* _TASK TO COMPLETE_
Change every "At what coordinates should I click to accomplish" in the records below to "Where should I click to accomplish", keeping everything else the same.

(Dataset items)
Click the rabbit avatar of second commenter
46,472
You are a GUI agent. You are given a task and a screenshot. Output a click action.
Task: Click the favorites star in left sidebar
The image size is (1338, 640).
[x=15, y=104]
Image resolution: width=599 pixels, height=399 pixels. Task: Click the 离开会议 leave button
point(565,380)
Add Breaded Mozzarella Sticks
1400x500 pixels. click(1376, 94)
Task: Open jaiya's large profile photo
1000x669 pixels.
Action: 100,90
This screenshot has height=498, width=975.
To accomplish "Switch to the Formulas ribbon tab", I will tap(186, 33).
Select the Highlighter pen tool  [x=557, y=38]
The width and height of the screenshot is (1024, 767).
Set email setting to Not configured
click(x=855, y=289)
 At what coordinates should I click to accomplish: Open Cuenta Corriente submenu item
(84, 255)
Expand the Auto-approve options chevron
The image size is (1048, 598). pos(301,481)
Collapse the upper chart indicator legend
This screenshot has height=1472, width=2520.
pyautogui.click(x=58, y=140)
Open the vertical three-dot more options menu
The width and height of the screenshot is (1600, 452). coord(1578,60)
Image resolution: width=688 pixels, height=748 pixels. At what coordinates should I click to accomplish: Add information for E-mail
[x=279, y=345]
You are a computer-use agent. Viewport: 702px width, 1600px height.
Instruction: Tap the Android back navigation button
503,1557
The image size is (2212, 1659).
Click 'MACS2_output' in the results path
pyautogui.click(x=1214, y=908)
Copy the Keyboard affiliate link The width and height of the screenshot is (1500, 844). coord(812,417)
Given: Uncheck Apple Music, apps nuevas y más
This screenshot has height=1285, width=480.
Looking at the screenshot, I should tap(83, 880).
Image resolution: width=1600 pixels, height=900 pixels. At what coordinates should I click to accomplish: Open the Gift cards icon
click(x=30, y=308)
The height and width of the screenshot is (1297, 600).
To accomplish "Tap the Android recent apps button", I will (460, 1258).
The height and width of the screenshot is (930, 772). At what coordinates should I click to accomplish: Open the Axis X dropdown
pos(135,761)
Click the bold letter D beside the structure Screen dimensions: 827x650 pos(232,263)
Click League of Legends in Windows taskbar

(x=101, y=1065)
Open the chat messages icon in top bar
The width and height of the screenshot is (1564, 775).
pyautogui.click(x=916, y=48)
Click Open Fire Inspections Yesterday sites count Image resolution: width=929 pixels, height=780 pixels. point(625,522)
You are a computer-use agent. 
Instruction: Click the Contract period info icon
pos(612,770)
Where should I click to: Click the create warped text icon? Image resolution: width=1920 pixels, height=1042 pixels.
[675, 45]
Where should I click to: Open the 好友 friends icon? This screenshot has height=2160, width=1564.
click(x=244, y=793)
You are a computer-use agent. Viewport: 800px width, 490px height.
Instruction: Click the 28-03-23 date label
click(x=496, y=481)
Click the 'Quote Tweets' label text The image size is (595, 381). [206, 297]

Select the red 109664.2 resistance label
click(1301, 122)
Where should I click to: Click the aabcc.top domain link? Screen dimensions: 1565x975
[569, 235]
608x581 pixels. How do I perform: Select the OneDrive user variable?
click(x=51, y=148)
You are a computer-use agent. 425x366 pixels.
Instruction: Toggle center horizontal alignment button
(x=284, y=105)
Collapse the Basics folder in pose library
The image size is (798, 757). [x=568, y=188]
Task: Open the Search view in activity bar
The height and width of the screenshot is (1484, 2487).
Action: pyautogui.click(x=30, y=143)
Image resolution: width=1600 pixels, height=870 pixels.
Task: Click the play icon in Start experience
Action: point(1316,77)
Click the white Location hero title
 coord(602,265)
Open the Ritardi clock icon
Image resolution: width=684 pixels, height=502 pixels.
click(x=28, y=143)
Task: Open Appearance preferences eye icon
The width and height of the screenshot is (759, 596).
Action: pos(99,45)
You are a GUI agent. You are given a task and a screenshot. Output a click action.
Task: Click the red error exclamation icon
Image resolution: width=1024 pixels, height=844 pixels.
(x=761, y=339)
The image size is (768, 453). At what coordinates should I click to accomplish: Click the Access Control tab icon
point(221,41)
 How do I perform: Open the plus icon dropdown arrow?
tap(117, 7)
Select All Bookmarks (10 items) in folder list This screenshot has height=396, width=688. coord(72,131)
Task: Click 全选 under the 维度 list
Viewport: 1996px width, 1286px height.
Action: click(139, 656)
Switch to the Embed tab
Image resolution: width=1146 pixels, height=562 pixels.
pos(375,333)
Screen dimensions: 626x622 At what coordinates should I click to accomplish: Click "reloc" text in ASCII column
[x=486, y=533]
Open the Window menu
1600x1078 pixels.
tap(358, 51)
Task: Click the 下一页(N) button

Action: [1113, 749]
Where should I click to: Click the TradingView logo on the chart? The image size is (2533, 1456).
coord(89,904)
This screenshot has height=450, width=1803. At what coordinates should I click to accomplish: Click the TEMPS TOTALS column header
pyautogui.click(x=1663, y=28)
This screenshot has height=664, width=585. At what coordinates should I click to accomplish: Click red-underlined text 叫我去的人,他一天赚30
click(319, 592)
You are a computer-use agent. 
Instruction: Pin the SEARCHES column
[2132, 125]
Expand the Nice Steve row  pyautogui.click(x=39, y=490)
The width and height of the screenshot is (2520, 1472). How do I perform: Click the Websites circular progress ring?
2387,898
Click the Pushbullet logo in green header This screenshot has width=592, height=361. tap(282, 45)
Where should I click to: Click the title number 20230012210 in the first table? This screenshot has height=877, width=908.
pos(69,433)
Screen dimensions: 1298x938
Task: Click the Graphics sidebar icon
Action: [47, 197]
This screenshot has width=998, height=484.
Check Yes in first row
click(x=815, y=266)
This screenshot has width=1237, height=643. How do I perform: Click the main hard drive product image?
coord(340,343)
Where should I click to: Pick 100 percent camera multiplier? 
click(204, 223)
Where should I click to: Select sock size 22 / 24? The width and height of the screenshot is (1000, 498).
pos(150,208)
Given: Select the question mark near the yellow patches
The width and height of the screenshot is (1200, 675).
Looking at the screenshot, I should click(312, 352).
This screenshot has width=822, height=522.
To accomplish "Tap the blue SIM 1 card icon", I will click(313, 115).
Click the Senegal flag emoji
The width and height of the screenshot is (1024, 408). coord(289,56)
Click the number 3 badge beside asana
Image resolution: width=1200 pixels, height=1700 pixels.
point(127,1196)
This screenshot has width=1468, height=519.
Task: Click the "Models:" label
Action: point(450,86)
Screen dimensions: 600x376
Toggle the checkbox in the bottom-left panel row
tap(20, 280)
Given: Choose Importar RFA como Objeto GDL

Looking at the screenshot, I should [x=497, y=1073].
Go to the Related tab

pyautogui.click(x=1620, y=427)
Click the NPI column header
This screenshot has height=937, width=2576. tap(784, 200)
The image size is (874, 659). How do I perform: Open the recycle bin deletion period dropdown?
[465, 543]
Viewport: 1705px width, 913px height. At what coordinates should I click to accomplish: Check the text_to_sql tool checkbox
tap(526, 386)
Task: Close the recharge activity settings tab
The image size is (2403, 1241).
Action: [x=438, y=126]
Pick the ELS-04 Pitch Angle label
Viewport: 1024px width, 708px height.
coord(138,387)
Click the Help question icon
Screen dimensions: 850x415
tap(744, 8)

* _RESULT_
Click the rabbit avatar of second commenter
46,472
You are a GUI agent. You are given a task and a screenshot. Output a click action.
Task: Click the favorites star in left sidebar
The image size is (1338, 640).
[x=15, y=104]
Image resolution: width=599 pixels, height=399 pixels. Task: Click the 离开会议 leave button
point(565,380)
Add Breaded Mozzarella Sticks
1400x500 pixels. click(1376, 94)
Task: Open jaiya's large profile photo
1000x669 pixels.
Action: 100,90
This screenshot has height=498, width=975.
To accomplish "Switch to the Formulas ribbon tab", I will tap(186, 33).
Select the Highlighter pen tool  [x=557, y=38]
The width and height of the screenshot is (1024, 767).
Set email setting to Not configured
click(x=855, y=289)
 Where should I click to accomplish: Open Cuenta Corriente submenu item
(84, 255)
Expand the Auto-approve options chevron
The image size is (1048, 598). pos(301,481)
Collapse the upper chart indicator legend
This screenshot has height=1472, width=2520.
pyautogui.click(x=58, y=140)
Open the vertical three-dot more options menu
The width and height of the screenshot is (1600, 452). coord(1578,60)
Image resolution: width=688 pixels, height=748 pixels. Where should I click to accomplish: Add information for E-mail
[x=279, y=345]
You are a computer-use agent. Viewport: 702px width, 1600px height.
Instruction: Tap the Android back navigation button
503,1557
The image size is (2212, 1659).
Click 'MACS2_output' in the results path
pyautogui.click(x=1214, y=908)
Copy the Keyboard affiliate link The width and height of the screenshot is (1500, 844). coord(812,417)
Given: Uncheck Apple Music, apps nuevas y más
This screenshot has height=1285, width=480.
Looking at the screenshot, I should tap(83, 880).
Image resolution: width=1600 pixels, height=900 pixels. Where should I click to accomplish: Open the Gift cards icon
click(x=30, y=308)
The height and width of the screenshot is (1297, 600).
To accomplish "Tap the Android recent apps button", I will (460, 1258).
The height and width of the screenshot is (930, 772). Where should I click to accomplish: Open the Axis X dropdown
pos(135,761)
Click the bold letter D beside the structure Screen dimensions: 827x650 pos(232,263)
Click League of Legends in Windows taskbar

(x=101, y=1065)
Open the chat messages icon in top bar
The width and height of the screenshot is (1564, 775).
pyautogui.click(x=916, y=48)
Click Open Fire Inspections Yesterday sites count Image resolution: width=929 pixels, height=780 pixels. point(625,522)
You are a computer-use agent. 
Instruction: Click the Contract period info icon
pos(612,770)
Where should I click to: Click the create warped text icon? Image resolution: width=1920 pixels, height=1042 pixels.
[675, 45]
Where should I click to: Open the 好友 friends icon? This screenshot has height=2160, width=1564.
click(x=244, y=793)
You are a computer-use agent. Viewport: 800px width, 490px height.
Instruction: Click the 28-03-23 date label
click(x=496, y=481)
Click the 'Quote Tweets' label text The image size is (595, 381). [206, 297]

Select the red 109664.2 resistance label
click(1301, 122)
Where should I click to: Click the aabcc.top domain link? Screen dimensions: 1565x975
[569, 235]
608x581 pixels. How do I perform: Select the OneDrive user variable?
click(x=51, y=148)
You are a computer-use agent. 425x366 pixels.
Instruction: Toggle center horizontal alignment button
(x=284, y=105)
Collapse the Basics folder in pose library
The image size is (798, 757). [x=568, y=188]
Task: Open the Search view in activity bar
The height and width of the screenshot is (1484, 2487).
Action: pyautogui.click(x=30, y=143)
Image resolution: width=1600 pixels, height=870 pixels.
Task: Click the play icon in Start experience
Action: point(1316,77)
Click the white Location hero title
 coord(602,265)
Open the Ritardi clock icon
Image resolution: width=684 pixels, height=502 pixels.
click(x=28, y=143)
Task: Open Appearance preferences eye icon
The width and height of the screenshot is (759, 596).
Action: pos(99,45)
You are a GUI agent. You are given a task and a screenshot. Output a click action.
Task: Click the red error exclamation icon
Image resolution: width=1024 pixels, height=844 pixels.
(x=761, y=339)
The image size is (768, 453). Where should I click to accomplish: Click the Access Control tab icon
point(221,41)
 How do I perform: Open the plus icon dropdown arrow?
tap(117, 7)
Select All Bookmarks (10 items) in folder list This screenshot has height=396, width=688. coord(72,131)
Task: Click 全选 under the 维度 list
Viewport: 1996px width, 1286px height.
Action: click(139, 656)
Switch to the Embed tab
Image resolution: width=1146 pixels, height=562 pixels.
pos(375,333)
Screen dimensions: 626x622 Where should I click to accomplish: Click "reloc" text in ASCII column
[x=486, y=533]
Open the Window menu
1600x1078 pixels.
tap(358, 51)
Task: Click the 下一页(N) button

Action: [1113, 749]
Where should I click to: Click the TradingView logo on the chart? The image size is (2533, 1456).
coord(89,904)
This screenshot has height=450, width=1803. Where should I click to accomplish: Click the TEMPS TOTALS column header
pyautogui.click(x=1663, y=28)
This screenshot has height=664, width=585. Where should I click to accomplish: Click red-underlined text 叫我去的人,他一天赚30
click(319, 592)
You are a computer-use agent. 
Instruction: Pin the SEARCHES column
[2132, 125]
Expand the Nice Steve row  pyautogui.click(x=39, y=490)
The width and height of the screenshot is (2520, 1472). How do I perform: Click the Websites circular progress ring?
2387,898
Click the Pushbullet logo in green header This screenshot has width=592, height=361. tap(282, 45)
Where should I click to: Click the title number 20230012210 in the first table? This screenshot has height=877, width=908.
pos(69,433)
Screen dimensions: 1298x938
Task: Click the Graphics sidebar icon
Action: [47, 197]
This screenshot has width=998, height=484.
Check Yes in first row
click(x=815, y=266)
This screenshot has width=1237, height=643. How do I perform: Click the main hard drive product image?
coord(340,343)
Where should I click to: Pick 100 percent camera multiplier? 
click(204, 223)
Where should I click to: Select sock size 22 / 24? The width and height of the screenshot is (1000, 498).
pos(150,208)
Given: Select the question mark near the yellow patches
The width and height of the screenshot is (1200, 675).
Looking at the screenshot, I should click(312, 352).
This screenshot has width=822, height=522.
To accomplish "Tap the blue SIM 1 card icon", I will click(313, 115).
Click the Senegal flag emoji
The width and height of the screenshot is (1024, 408). coord(289,56)
Click the number 3 badge beside asana
Image resolution: width=1200 pixels, height=1700 pixels.
point(127,1196)
This screenshot has width=1468, height=519.
Task: Click the "Models:" label
Action: point(450,86)
Screen dimensions: 600x376
Toggle the checkbox in the bottom-left panel row
tap(20, 280)
Given: Choose Importar RFA como Objeto GDL

Looking at the screenshot, I should [x=497, y=1073].
Go to the Related tab

pyautogui.click(x=1620, y=427)
Click the NPI column header
This screenshot has height=937, width=2576. tap(784, 200)
The image size is (874, 659). How do I perform: Open the recycle bin deletion period dropdown?
[465, 543]
Viewport: 1705px width, 913px height. Where should I click to accomplish: Check the text_to_sql tool checkbox
tap(526, 386)
Task: Close the recharge activity settings tab
The image size is (2403, 1241).
Action: [x=438, y=126]
Pick the ELS-04 Pitch Angle label
Viewport: 1024px width, 708px height.
coord(138,387)
Click the Help question icon
Screen dimensions: 850x415
tap(744, 8)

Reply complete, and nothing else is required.